Work required: Reproduce the records below; each should match the original exactly.

Study material:
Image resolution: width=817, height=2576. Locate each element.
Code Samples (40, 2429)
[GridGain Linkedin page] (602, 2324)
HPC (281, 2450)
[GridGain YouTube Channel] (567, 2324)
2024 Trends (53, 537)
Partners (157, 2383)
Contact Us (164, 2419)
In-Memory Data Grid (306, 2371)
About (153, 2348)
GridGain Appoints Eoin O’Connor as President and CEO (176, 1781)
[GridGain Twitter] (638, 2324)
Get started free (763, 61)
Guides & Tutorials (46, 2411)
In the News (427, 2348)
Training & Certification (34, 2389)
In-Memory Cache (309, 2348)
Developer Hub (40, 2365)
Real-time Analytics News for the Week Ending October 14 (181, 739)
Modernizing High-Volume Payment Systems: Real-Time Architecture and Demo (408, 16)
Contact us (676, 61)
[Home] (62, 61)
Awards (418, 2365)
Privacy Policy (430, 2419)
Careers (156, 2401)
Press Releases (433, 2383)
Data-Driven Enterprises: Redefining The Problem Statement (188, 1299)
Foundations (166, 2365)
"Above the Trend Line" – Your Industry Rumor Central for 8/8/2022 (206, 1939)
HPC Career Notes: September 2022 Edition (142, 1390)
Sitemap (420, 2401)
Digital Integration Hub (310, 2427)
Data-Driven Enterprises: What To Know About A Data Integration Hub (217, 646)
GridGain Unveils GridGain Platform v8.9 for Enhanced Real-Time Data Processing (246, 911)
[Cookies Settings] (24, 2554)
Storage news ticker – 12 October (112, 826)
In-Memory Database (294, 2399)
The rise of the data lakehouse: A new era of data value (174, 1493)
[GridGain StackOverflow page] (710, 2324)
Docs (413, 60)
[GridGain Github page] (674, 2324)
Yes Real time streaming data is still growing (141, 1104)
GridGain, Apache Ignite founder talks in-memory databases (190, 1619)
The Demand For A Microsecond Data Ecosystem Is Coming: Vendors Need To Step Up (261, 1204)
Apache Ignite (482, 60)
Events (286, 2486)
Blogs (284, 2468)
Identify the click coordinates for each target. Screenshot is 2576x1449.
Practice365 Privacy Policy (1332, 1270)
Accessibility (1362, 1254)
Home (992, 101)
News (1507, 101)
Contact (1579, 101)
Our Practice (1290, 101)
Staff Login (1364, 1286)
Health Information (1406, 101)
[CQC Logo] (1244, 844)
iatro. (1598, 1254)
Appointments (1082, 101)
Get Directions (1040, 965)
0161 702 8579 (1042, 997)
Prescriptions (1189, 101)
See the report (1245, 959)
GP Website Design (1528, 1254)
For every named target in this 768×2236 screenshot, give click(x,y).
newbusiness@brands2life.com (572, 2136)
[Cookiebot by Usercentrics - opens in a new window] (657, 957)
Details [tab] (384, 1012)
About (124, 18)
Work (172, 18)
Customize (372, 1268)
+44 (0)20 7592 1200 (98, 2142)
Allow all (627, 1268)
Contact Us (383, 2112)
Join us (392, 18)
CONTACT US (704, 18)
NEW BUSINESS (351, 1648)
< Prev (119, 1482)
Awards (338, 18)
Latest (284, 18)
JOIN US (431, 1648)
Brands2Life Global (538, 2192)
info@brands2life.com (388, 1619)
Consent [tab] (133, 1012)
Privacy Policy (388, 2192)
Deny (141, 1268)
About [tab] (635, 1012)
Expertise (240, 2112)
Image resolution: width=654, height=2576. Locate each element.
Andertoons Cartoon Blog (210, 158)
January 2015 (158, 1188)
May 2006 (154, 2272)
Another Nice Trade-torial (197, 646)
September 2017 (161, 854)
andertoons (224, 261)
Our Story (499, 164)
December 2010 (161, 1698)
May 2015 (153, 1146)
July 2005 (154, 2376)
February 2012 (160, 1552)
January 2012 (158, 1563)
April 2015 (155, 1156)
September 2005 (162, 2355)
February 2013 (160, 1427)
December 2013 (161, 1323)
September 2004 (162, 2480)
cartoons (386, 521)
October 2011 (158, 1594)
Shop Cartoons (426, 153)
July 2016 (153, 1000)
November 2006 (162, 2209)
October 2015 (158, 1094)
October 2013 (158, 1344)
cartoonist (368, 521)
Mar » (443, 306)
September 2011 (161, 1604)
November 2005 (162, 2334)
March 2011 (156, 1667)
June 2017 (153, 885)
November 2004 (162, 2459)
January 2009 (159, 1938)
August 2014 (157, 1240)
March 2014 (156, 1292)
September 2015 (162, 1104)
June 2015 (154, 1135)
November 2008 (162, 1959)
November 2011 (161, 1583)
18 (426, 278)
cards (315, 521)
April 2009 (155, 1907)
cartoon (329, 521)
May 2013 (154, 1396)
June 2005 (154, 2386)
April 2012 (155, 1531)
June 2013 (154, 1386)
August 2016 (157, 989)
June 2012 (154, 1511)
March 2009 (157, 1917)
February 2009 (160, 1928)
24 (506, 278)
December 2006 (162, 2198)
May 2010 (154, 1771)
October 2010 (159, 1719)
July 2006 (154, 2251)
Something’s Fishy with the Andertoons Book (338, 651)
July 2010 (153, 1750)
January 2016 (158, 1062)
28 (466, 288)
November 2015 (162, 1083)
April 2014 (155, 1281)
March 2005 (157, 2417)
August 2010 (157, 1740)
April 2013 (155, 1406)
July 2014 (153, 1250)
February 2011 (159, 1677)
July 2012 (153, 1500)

Completed exercise:
Image resolution: width=817, height=2576. Locate each element.
Code Samples (40, 2429)
[GridGain Linkedin page] (602, 2324)
HPC (281, 2450)
[GridGain YouTube Channel] (567, 2324)
2024 Trends (53, 537)
Partners (157, 2383)
Contact Us (164, 2419)
In-Memory Data Grid (306, 2371)
About (153, 2348)
GridGain Appoints Eoin O’Connor as President and CEO (176, 1781)
[GridGain Twitter] (638, 2324)
Get started free (763, 61)
Guides & Tutorials (46, 2411)
In the News (427, 2348)
Training & Certification (34, 2389)
In-Memory Cache (309, 2348)
Developer Hub (40, 2365)
Real-time Analytics News for the Week Ending October 14 (181, 739)
Modernizing High-Volume Payment Systems: Real-Time Architecture and Demo (408, 16)
Contact us (676, 61)
[Home] (62, 61)
Awards (418, 2365)
Privacy Policy (430, 2419)
Careers (156, 2401)
Press Releases (433, 2383)
Data-Driven Enterprises: Redefining The Problem Statement (188, 1299)
Foundations (166, 2365)
"Above the Trend Line" – Your Industry Rumor Central for 8/8/2022 (206, 1939)
HPC Career Notes: September 2022 Edition (142, 1390)
Sitemap (420, 2401)
Digital Integration Hub (310, 2427)
Data-Driven Enterprises: What To Know About A Data Integration Hub (217, 646)
GridGain Unveils GridGain Platform v8.9 for Enhanced Real-Time Data Processing (246, 911)
[Cookies Settings] (24, 2554)
Storage news ticker – 12 October (112, 826)
In-Memory Database (294, 2399)
The rise of the data lakehouse: A new era of data value (174, 1493)
[GridGain StackOverflow page] (710, 2324)
Docs (413, 60)
[GridGain Github page] (674, 2324)
Yes Real time streaming data is still growing (141, 1104)
GridGain, Apache Ignite founder talks in-memory databases (190, 1619)
The Demand For A Microsecond Data Ecosystem Is Coming: Vendors Need To Step Up (261, 1204)
Apache Ignite (482, 60)
Events (286, 2486)
Blogs (284, 2468)
Identify the click coordinates for each target. Screenshot is 2576x1449.
Practice365 Privacy Policy (1332, 1270)
Accessibility (1362, 1254)
Home (992, 101)
News (1507, 101)
Contact (1579, 101)
Our Practice (1290, 101)
Staff Login (1364, 1286)
Health Information (1406, 101)
[CQC Logo] (1244, 844)
iatro. (1598, 1254)
Appointments (1082, 101)
Get Directions (1040, 965)
0161 702 8579 (1042, 997)
Prescriptions (1189, 101)
See the report (1245, 959)
GP Website Design (1528, 1254)
For every named target in this 768×2236 screenshot, give click(x,y).
newbusiness@brands2life.com (572, 2136)
[Cookiebot by Usercentrics - opens in a new window] (657, 957)
Details [tab] (384, 1012)
About (124, 18)
Work (172, 18)
Customize (372, 1268)
+44 (0)20 7592 1200 (98, 2142)
Allow all (627, 1268)
Contact Us (383, 2112)
Join us (392, 18)
CONTACT US (704, 18)
NEW BUSINESS (351, 1648)
< Prev (119, 1482)
Awards (338, 18)
Latest (284, 18)
JOIN US (431, 1648)
Brands2Life Global (538, 2192)
info@brands2life.com (388, 1619)
Consent [tab] (133, 1012)
Privacy Policy (388, 2192)
Deny (141, 1268)
About [tab] (635, 1012)
Expertise (240, 2112)
Image resolution: width=654, height=2576. Locate each element.
Andertoons Cartoon Blog (210, 158)
January 2015 (158, 1188)
May 2006 (154, 2272)
Another Nice Trade-torial (197, 646)
September 2017 (161, 854)
andertoons (224, 261)
Our Story (499, 164)
December 2010 (161, 1698)
May 2015 (153, 1146)
July 2005 (154, 2376)
February 2012 (160, 1552)
January 2012 (158, 1563)
April 2015 (155, 1156)
September 2005 (162, 2355)
February 2013 (160, 1427)
December 2013 (161, 1323)
September 2004 (162, 2480)
cartoons (386, 521)
October 2011 (158, 1594)
Shop Cartoons (426, 153)
July 2016 (153, 1000)
November 2006 (162, 2209)
October 2015 (158, 1094)
October 2013 (158, 1344)
cartoonist (368, 521)
Mar » (443, 306)
September 2011 (161, 1604)
November 2005 (162, 2334)
March 2011 (156, 1667)
June 2017 (153, 885)
November 2004 (162, 2459)
January 2009 (159, 1938)
August 2014 (157, 1240)
March 2014 (156, 1292)
September 2015 (162, 1104)
June 2015 (154, 1135)
November 2008 (162, 1959)
November 2011 (161, 1583)
18 (426, 278)
cards (315, 521)
April 2009 (155, 1907)
cartoon (329, 521)
May 2013 (154, 1396)
June 2005 (154, 2386)
April 2012 (155, 1531)
June 2013 (154, 1386)
August 2016 (157, 989)
June 2012 (154, 1511)
March 2009 (157, 1917)
February 2009 (160, 1928)
24 (506, 278)
December 2006 (162, 2198)
May 2010 (154, 1771)
October 2010 (159, 1719)
July 2006 (154, 2251)
Something’s Fishy with the Andertoons Book (338, 651)
July 2010 (153, 1750)
January 2016 (158, 1062)
28 (466, 288)
November 2015 (162, 1083)
April 2014 (155, 1281)
March 2005 (157, 2417)
August 2010 (157, 1740)
April 2013 (155, 1406)
July 2014 (153, 1250)
February 2011 (159, 1677)
July 2012 (153, 1500)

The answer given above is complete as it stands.